What you are asked to do ▸ In the records below, find every line with the word "pixels" and copy it.

*** Begin section ***

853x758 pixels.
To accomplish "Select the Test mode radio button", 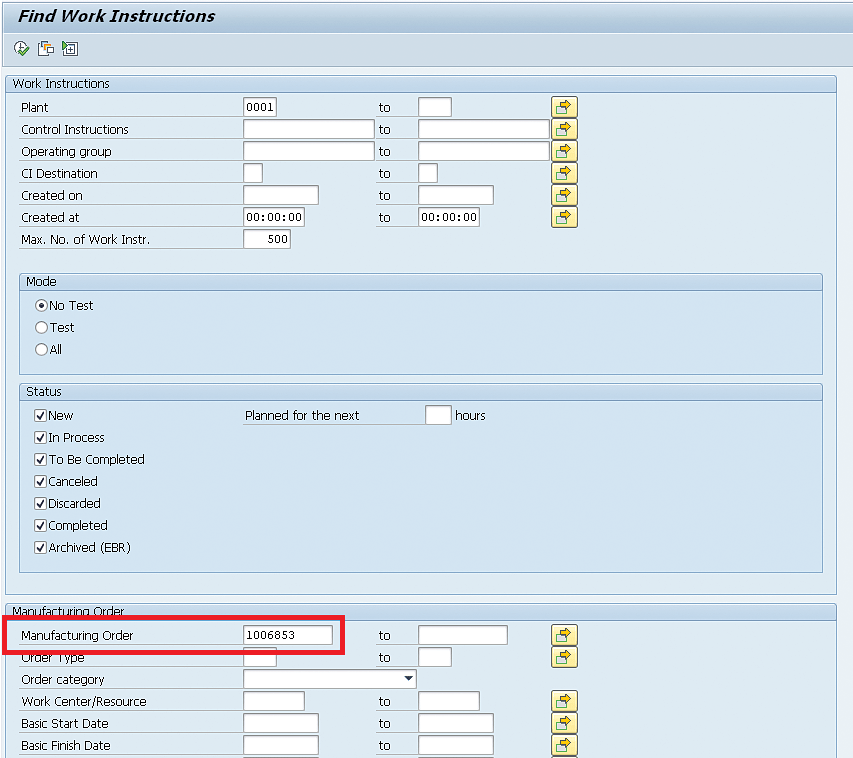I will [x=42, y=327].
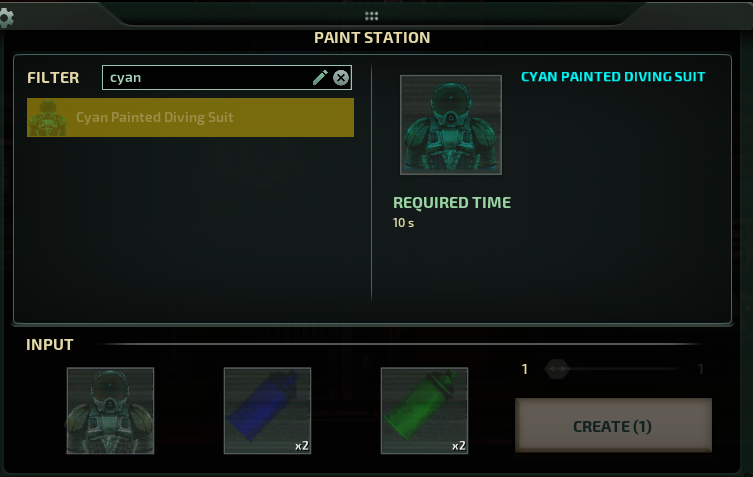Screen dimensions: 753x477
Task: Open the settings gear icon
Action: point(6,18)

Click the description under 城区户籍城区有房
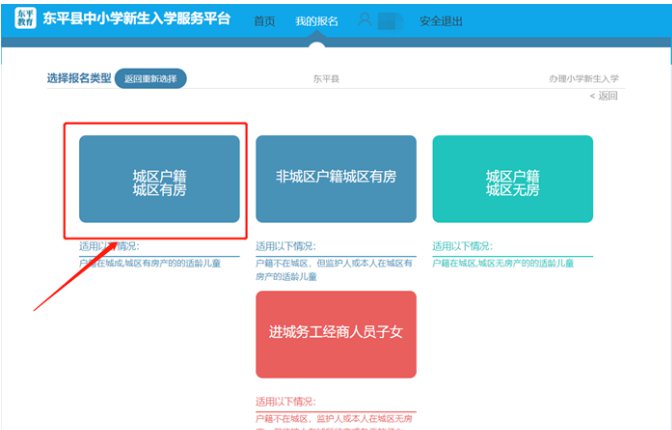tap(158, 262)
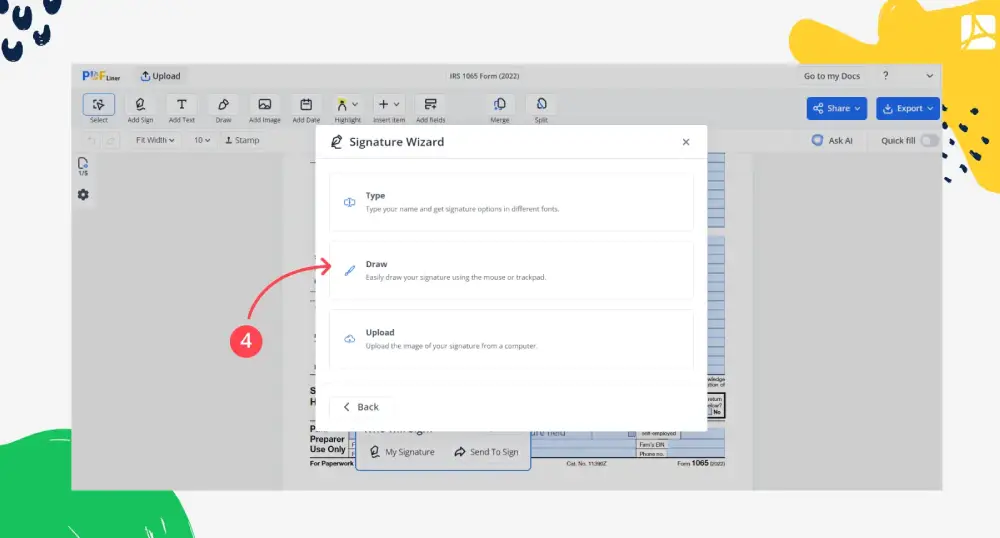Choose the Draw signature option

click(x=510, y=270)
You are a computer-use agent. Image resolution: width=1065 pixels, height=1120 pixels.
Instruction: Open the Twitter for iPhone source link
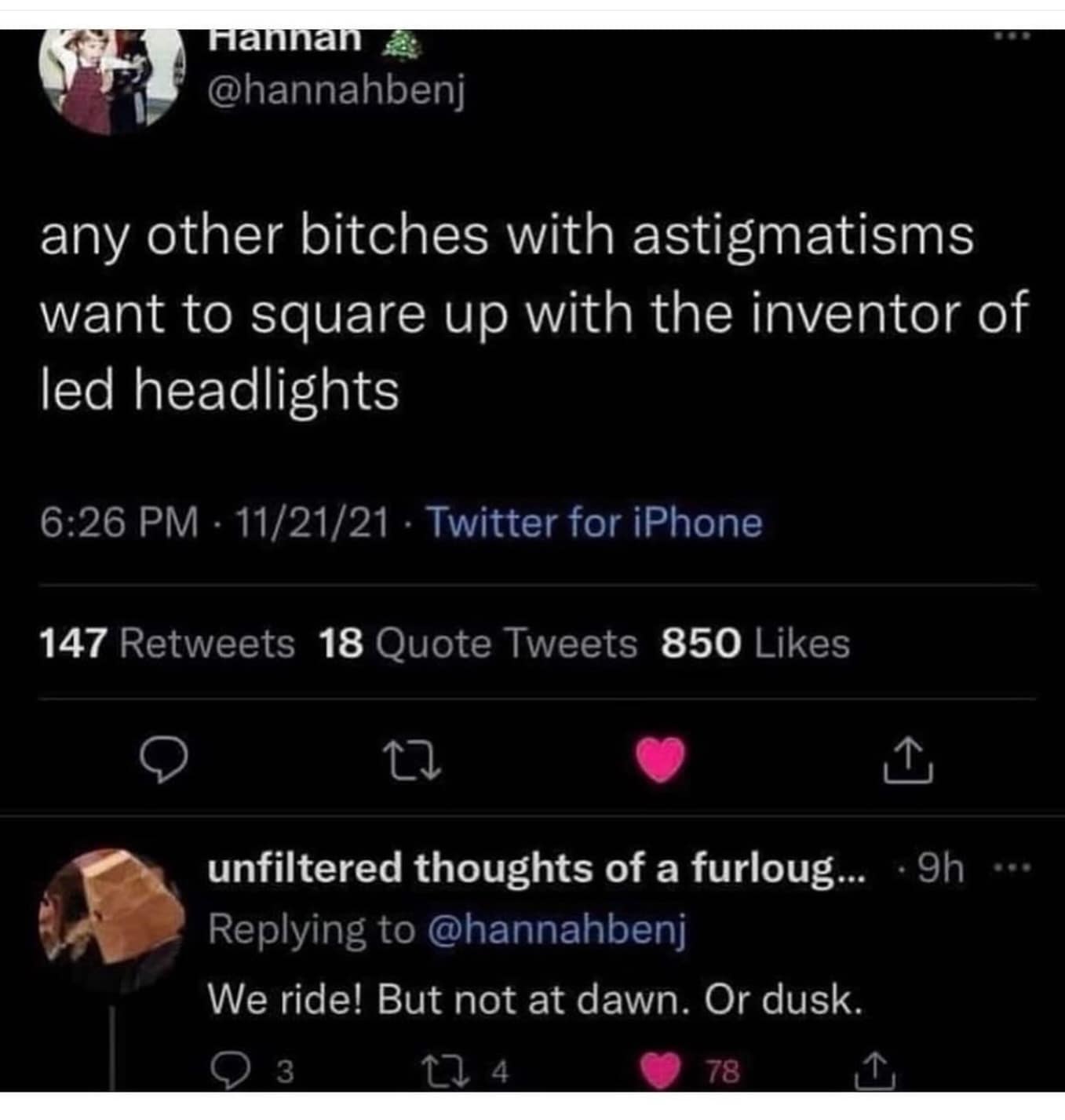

*** End section ***

Expected output ▸
853x758 pixels.
You are a computer-use agent. Image resolution: width=1065 pixels, height=1120 pixels.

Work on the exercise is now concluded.